#### Exercise requirements:
Please set down only the lines from the one containing "This screenshot has height=485, width=640." through the end of the entries below, exactly, minus any pictures.

#### Material for the task:
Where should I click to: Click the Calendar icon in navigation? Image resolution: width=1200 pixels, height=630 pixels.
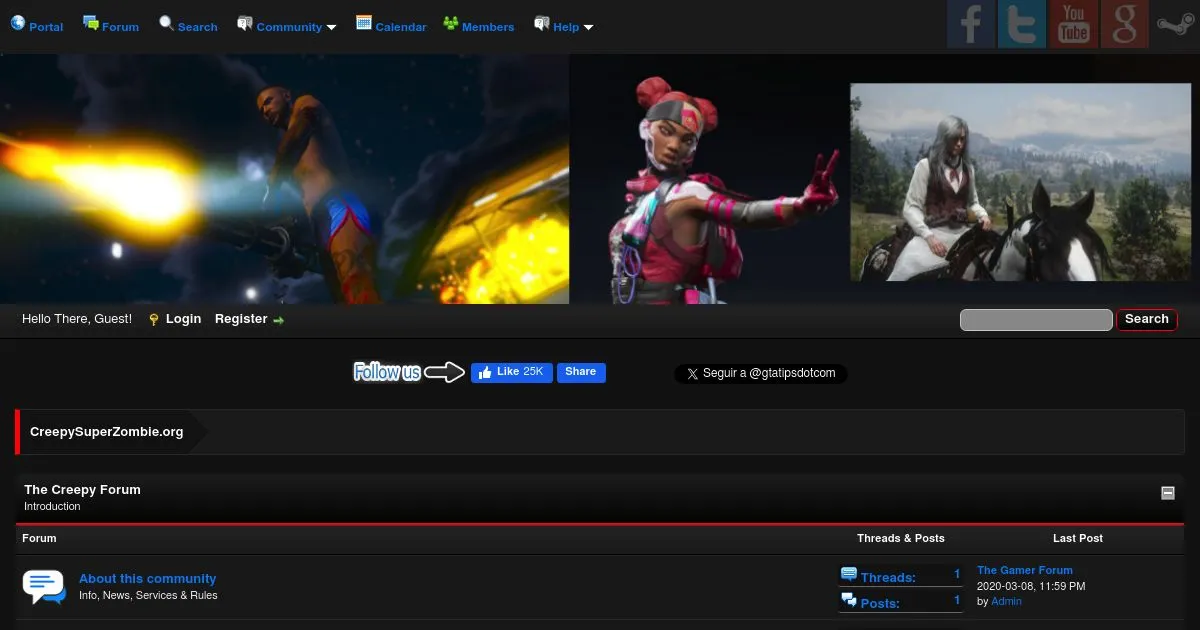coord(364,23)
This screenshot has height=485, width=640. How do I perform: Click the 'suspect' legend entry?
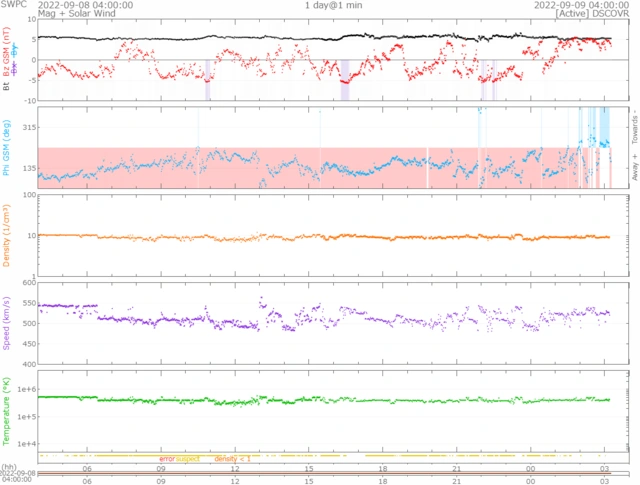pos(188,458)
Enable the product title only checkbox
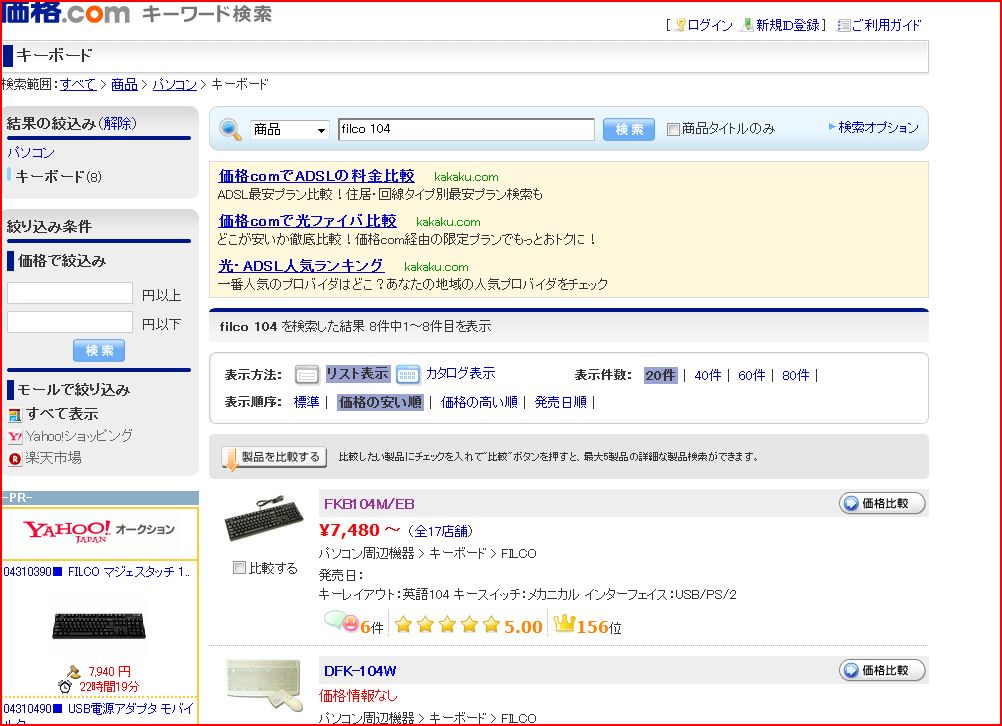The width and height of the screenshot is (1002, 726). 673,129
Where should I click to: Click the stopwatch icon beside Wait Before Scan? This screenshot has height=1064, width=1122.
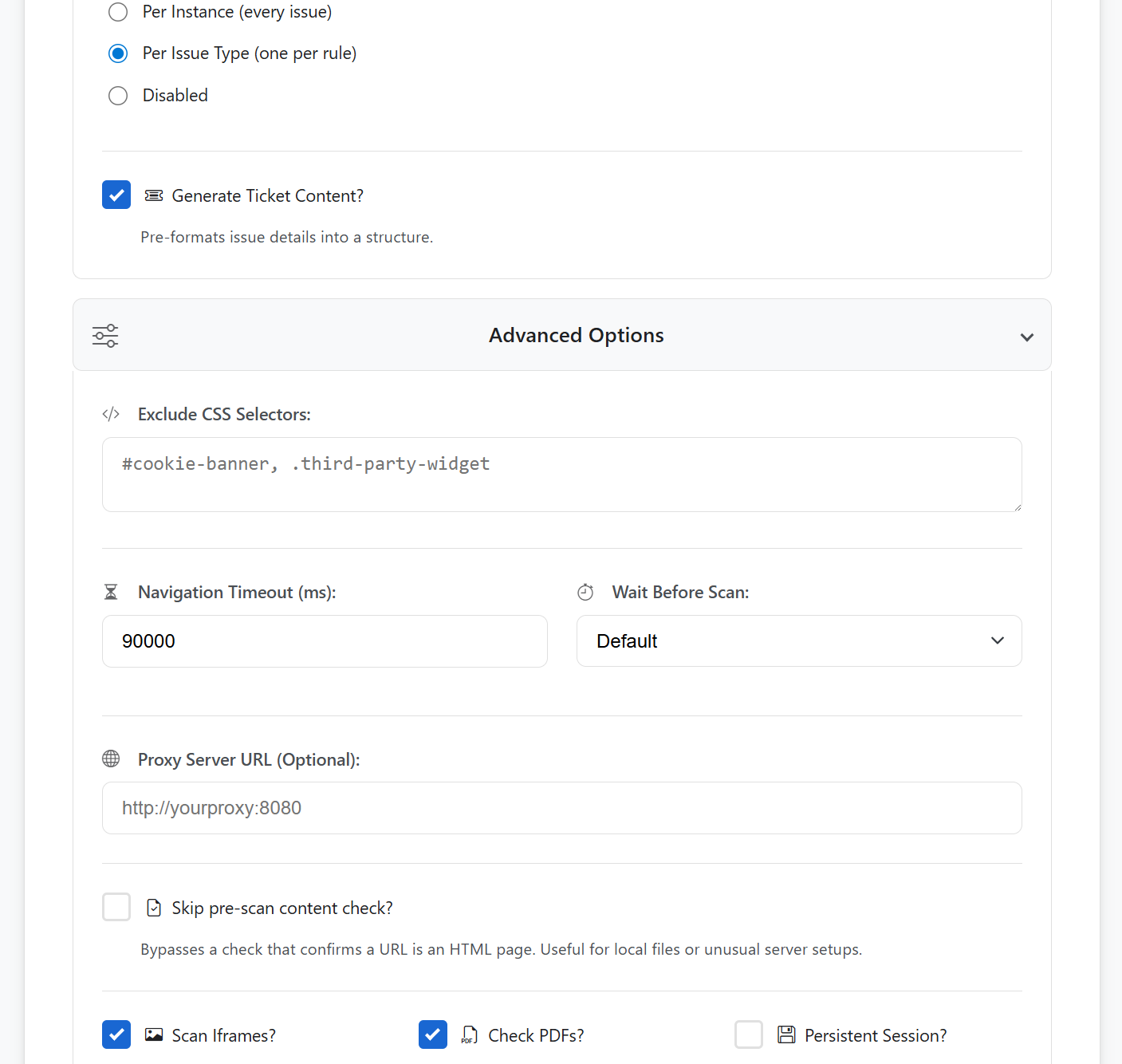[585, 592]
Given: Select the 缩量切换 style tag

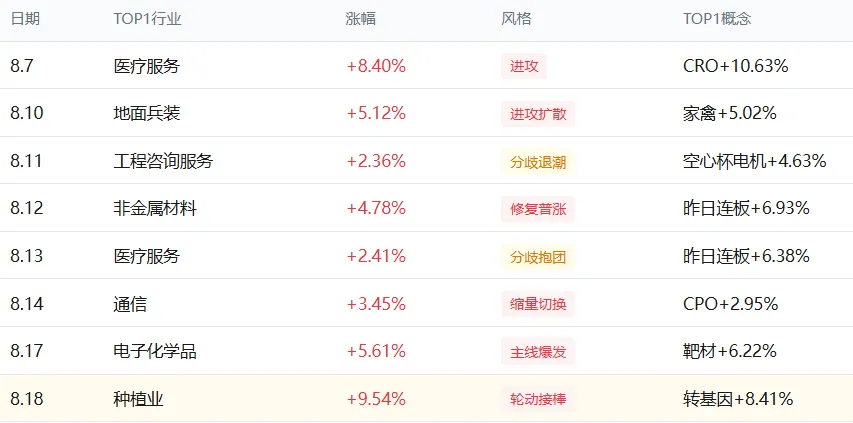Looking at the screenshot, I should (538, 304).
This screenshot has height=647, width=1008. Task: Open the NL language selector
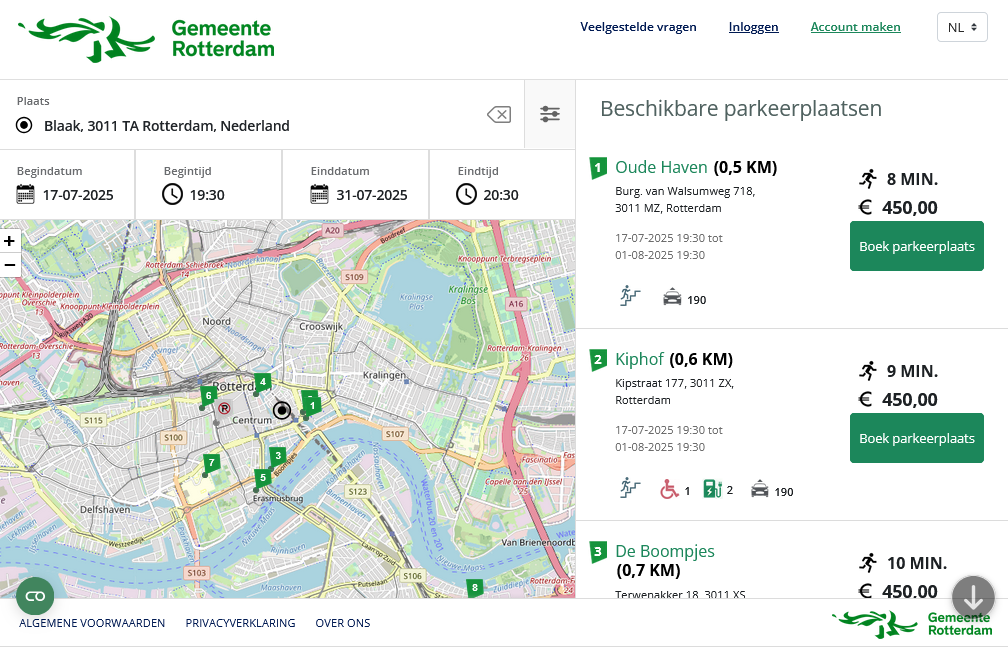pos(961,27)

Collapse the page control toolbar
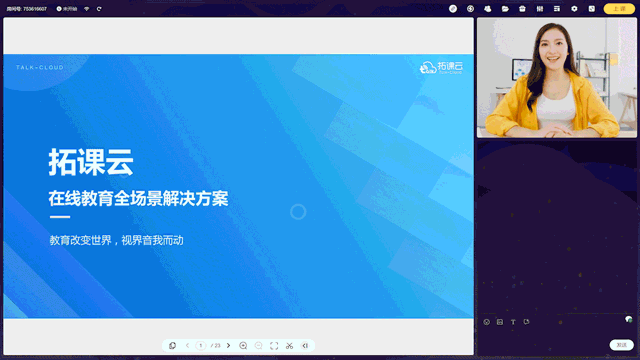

#### Answer to the exercise:
This screenshot has height=485, width=640. How do I perform: Click the 'suspect' legend entry?
pos(188,458)
Enable the product title only checkbox
The width and height of the screenshot is (1002, 726). 673,129
Where should I click to: Click the stopwatch icon beside Wait Before Scan? This screenshot has height=1064, width=1122.
[585, 592]
Given: Select the 缩量切换 style tag

Looking at the screenshot, I should (538, 304).
This screenshot has height=647, width=1008. Task: Open the NL language selector
pos(961,27)

Collapse the page control toolbar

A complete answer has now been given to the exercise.